Saved entries:
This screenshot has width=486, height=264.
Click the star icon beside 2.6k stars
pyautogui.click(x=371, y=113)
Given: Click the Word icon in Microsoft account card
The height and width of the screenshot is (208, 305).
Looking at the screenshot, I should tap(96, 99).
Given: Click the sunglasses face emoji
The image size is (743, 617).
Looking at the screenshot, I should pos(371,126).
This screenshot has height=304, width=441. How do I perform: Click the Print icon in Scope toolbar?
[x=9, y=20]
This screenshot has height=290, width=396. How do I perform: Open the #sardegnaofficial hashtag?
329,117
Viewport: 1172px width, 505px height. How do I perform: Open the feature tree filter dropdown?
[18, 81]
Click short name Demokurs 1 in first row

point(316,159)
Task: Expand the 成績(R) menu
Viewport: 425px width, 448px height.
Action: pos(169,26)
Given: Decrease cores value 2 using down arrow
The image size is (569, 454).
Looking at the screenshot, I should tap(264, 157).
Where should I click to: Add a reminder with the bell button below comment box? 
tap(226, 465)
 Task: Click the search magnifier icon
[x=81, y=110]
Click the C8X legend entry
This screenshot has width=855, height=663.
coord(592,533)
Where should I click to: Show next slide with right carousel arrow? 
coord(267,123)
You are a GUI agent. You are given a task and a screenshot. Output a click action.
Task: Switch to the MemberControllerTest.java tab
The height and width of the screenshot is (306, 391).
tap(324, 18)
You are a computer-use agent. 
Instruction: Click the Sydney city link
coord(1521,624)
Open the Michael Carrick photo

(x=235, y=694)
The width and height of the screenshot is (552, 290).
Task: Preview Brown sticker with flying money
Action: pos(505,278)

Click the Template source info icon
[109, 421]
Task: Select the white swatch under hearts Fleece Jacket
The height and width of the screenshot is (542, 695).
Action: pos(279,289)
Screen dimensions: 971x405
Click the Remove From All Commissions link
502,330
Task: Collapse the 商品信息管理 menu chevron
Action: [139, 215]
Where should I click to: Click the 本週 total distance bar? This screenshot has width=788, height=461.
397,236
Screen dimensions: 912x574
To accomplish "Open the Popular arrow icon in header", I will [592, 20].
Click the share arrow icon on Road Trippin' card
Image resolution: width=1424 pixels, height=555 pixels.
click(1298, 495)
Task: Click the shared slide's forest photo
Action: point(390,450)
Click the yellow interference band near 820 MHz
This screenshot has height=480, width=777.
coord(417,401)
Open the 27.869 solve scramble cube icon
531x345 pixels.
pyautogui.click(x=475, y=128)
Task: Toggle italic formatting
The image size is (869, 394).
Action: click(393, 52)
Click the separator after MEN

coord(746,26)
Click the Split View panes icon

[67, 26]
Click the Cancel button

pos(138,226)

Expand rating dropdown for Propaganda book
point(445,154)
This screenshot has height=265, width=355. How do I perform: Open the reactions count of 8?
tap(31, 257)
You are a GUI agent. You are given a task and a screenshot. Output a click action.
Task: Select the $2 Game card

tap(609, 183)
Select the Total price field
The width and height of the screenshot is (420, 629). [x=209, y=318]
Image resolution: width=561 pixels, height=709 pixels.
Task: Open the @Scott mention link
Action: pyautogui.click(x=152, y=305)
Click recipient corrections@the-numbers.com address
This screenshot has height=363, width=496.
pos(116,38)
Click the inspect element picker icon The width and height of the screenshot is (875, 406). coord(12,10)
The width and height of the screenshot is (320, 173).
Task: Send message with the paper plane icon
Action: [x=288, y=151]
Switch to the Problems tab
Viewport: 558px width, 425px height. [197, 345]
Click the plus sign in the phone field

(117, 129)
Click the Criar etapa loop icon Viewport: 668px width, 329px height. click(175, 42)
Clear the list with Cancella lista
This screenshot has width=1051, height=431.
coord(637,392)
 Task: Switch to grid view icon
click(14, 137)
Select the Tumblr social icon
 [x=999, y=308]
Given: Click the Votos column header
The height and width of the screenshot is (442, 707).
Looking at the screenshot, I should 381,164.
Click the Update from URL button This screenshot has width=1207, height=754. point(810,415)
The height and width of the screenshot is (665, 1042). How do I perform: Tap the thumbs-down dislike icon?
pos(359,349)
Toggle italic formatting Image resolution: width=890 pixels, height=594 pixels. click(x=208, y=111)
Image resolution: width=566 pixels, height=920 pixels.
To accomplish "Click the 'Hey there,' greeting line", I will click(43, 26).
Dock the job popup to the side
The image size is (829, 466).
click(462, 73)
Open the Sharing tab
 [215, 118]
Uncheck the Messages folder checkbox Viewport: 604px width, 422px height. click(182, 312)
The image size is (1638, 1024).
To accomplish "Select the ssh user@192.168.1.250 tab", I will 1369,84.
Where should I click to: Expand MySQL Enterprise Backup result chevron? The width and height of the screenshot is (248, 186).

▶ _What the task requires_
The reply should consist solely of the lines of the data, exact, from the opening line through the line with "Given: Decrease cores", inclusive.

▶ _Answer to this task_
This screenshot has width=486, height=264.
Click the star icon beside 2.6k stars
pyautogui.click(x=371, y=113)
Given: Click the Word icon in Microsoft account card
The height and width of the screenshot is (208, 305).
Looking at the screenshot, I should tap(96, 99).
Given: Click the sunglasses face emoji
The image size is (743, 617).
Looking at the screenshot, I should pos(371,126).
This screenshot has height=304, width=441. How do I perform: Click the Print icon in Scope toolbar?
[x=9, y=20]
This screenshot has height=290, width=396. How do I perform: Open the #sardegnaofficial hashtag?
329,117
Viewport: 1172px width, 505px height. How do I perform: Open the feature tree filter dropdown?
[18, 81]
Click short name Demokurs 1 in first row

point(316,159)
Task: Expand the 成績(R) menu
Viewport: 425px width, 448px height.
Action: pos(169,26)
Given: Decrease cores value 2 using down arrow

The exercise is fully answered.